> _INSTRUCTION_: Reproduce word for word the lines below, starting at the line that contains "The image size is (700, 1021)." and ending after the line that contains "I will 201,760.".

> _RECORD SET_:
[Begin]

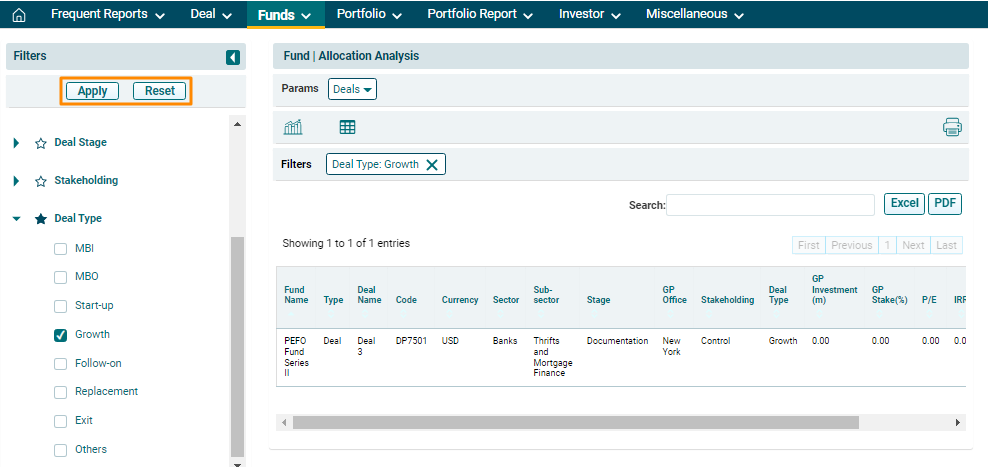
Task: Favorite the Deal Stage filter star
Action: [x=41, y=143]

[End]
[Begin]

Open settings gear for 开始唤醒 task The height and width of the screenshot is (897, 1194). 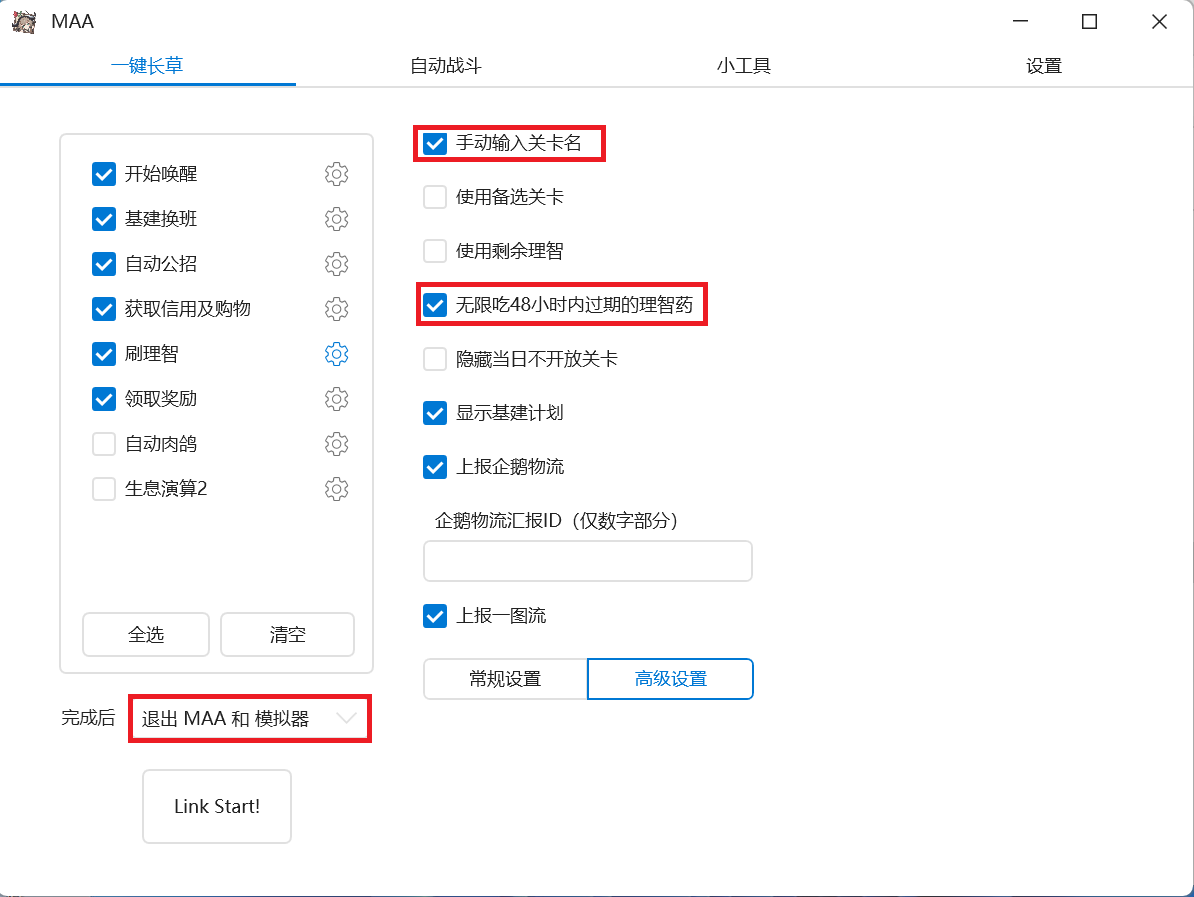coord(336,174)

[End]
[Begin]

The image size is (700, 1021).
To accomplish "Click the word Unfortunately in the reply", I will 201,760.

[End]

> _SOLUTION FOR THIS PROBLEM_:
The image size is (700, 1021).
To accomplish "Click the word Unfortunately in the reply", I will 201,760.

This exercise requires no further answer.